WORK INSTRUCTION: Look below for the line with "Task: Choose Alan R. Hayes in results"; begin the copy there and stop after the line with "Click the Uninstall Status label", keeping the text exact and the pictures out.

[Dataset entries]
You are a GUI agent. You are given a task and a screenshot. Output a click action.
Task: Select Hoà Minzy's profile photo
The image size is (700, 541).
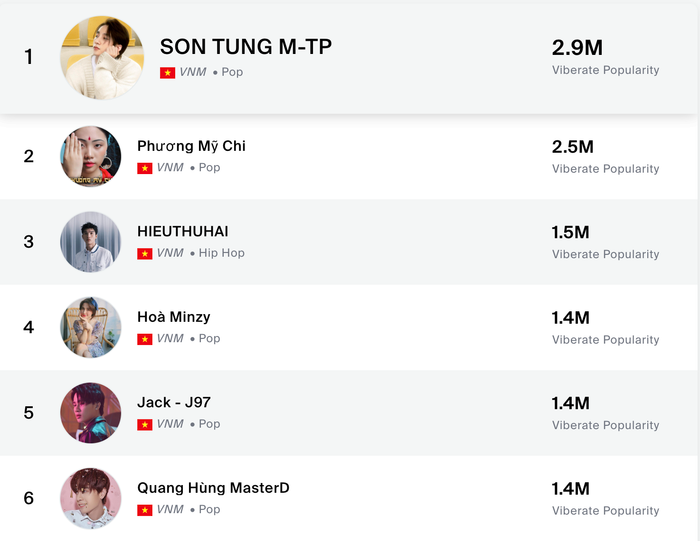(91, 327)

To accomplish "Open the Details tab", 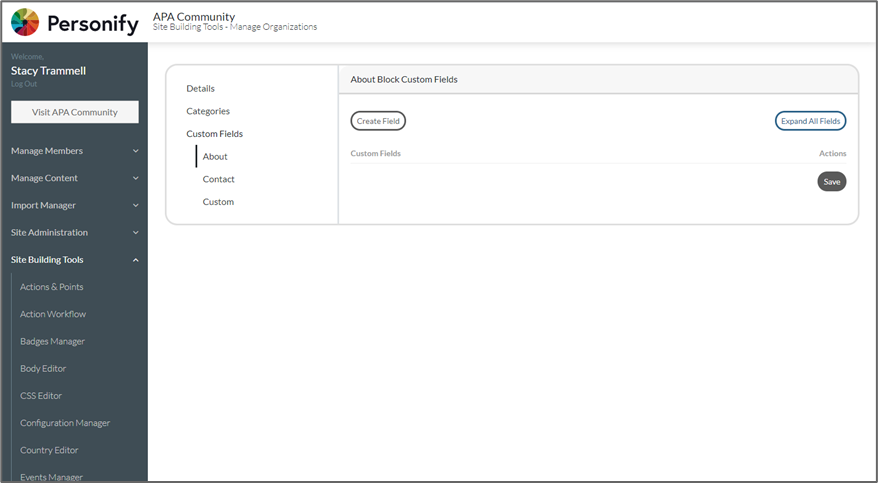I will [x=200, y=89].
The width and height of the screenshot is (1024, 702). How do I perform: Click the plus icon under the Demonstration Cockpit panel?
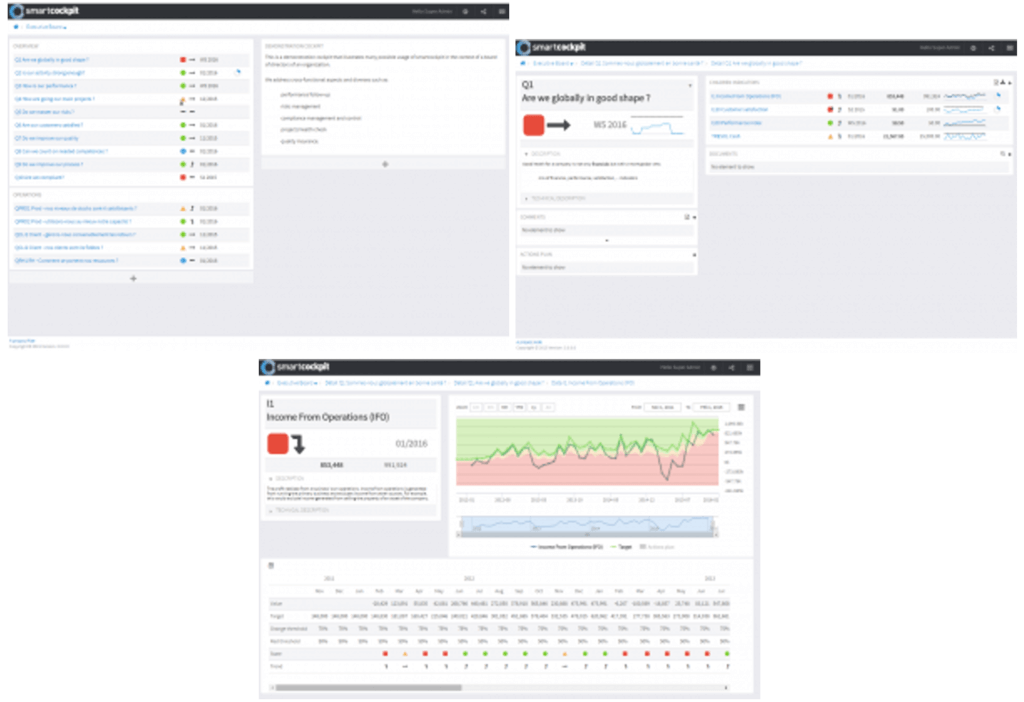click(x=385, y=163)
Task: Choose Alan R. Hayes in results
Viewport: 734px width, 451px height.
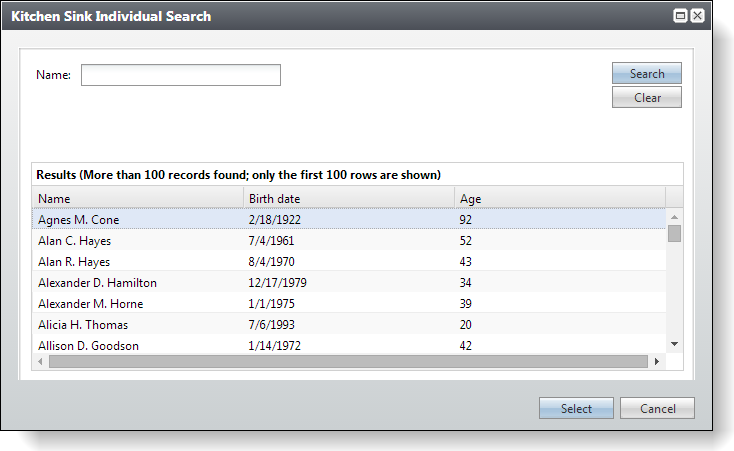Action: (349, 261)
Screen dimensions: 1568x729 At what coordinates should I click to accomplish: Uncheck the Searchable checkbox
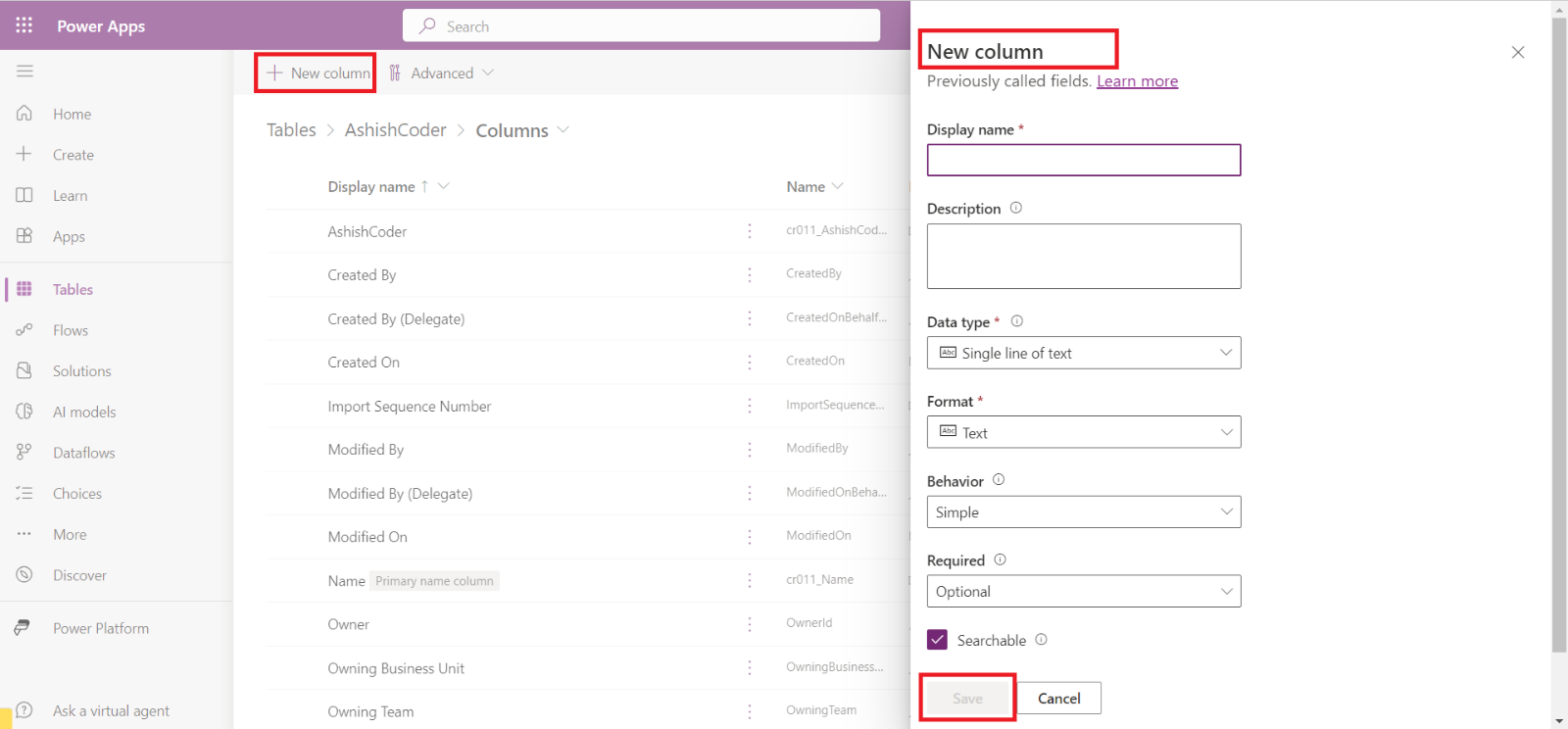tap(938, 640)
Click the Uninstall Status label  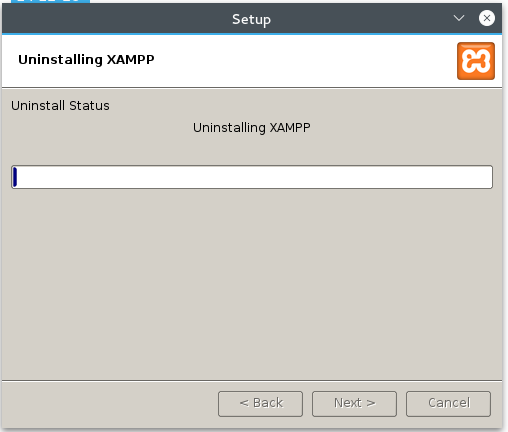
==
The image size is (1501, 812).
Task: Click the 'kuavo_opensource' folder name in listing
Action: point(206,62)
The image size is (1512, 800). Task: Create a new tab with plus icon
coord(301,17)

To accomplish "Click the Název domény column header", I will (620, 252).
* * *
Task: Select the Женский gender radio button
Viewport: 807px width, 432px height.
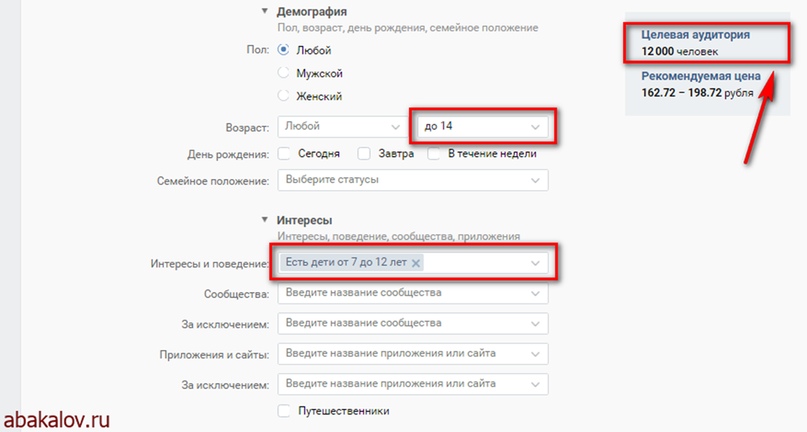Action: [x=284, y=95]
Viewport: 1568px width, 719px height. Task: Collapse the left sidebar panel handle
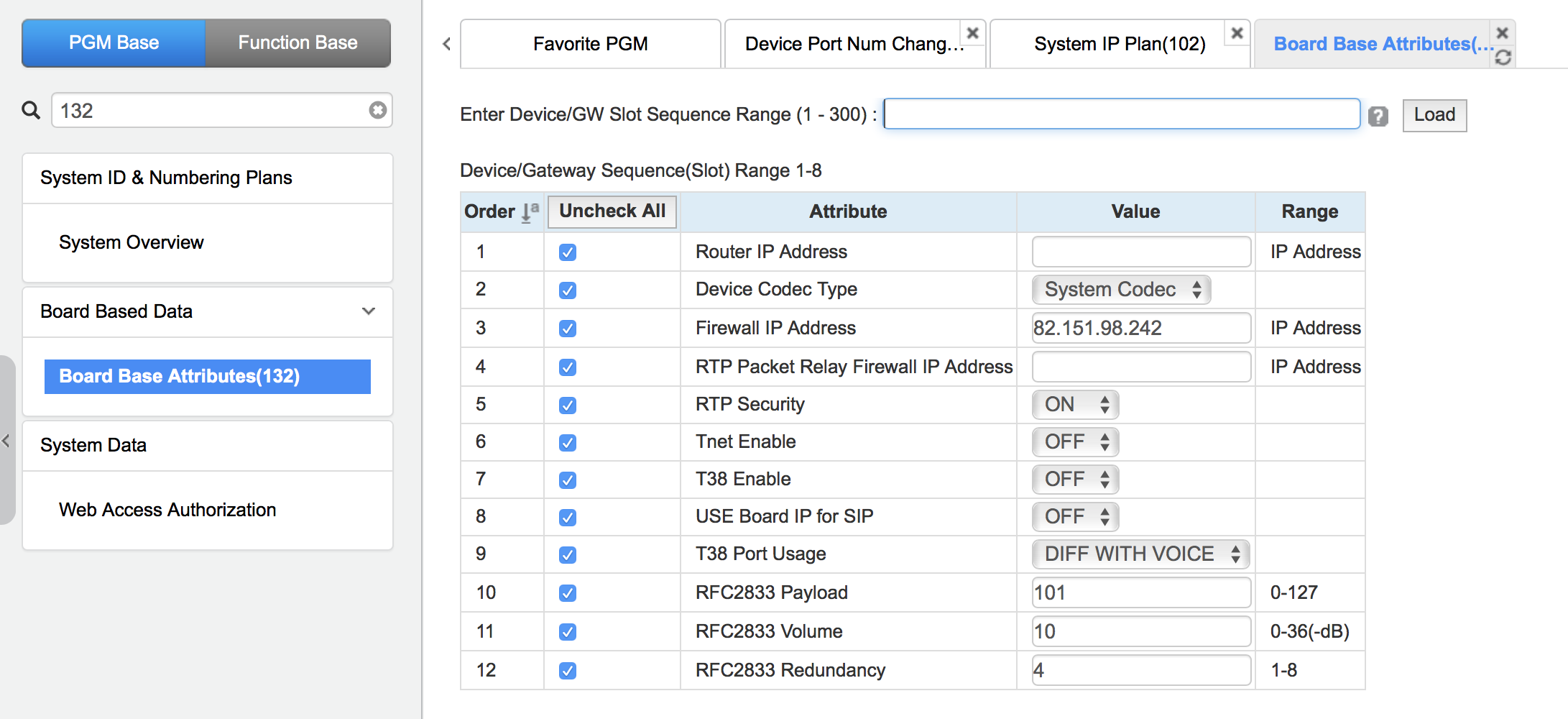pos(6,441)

COMPLETED EXERCISE:
Task: Choose Alan R. Hayes in results
Viewport: 734px width, 451px height.
Action: (349, 261)
Screen dimensions: 1568x729 At what coordinates should I click to accomplish: Uncheck the Searchable checkbox
tap(938, 640)
Click the Uninstall Status label  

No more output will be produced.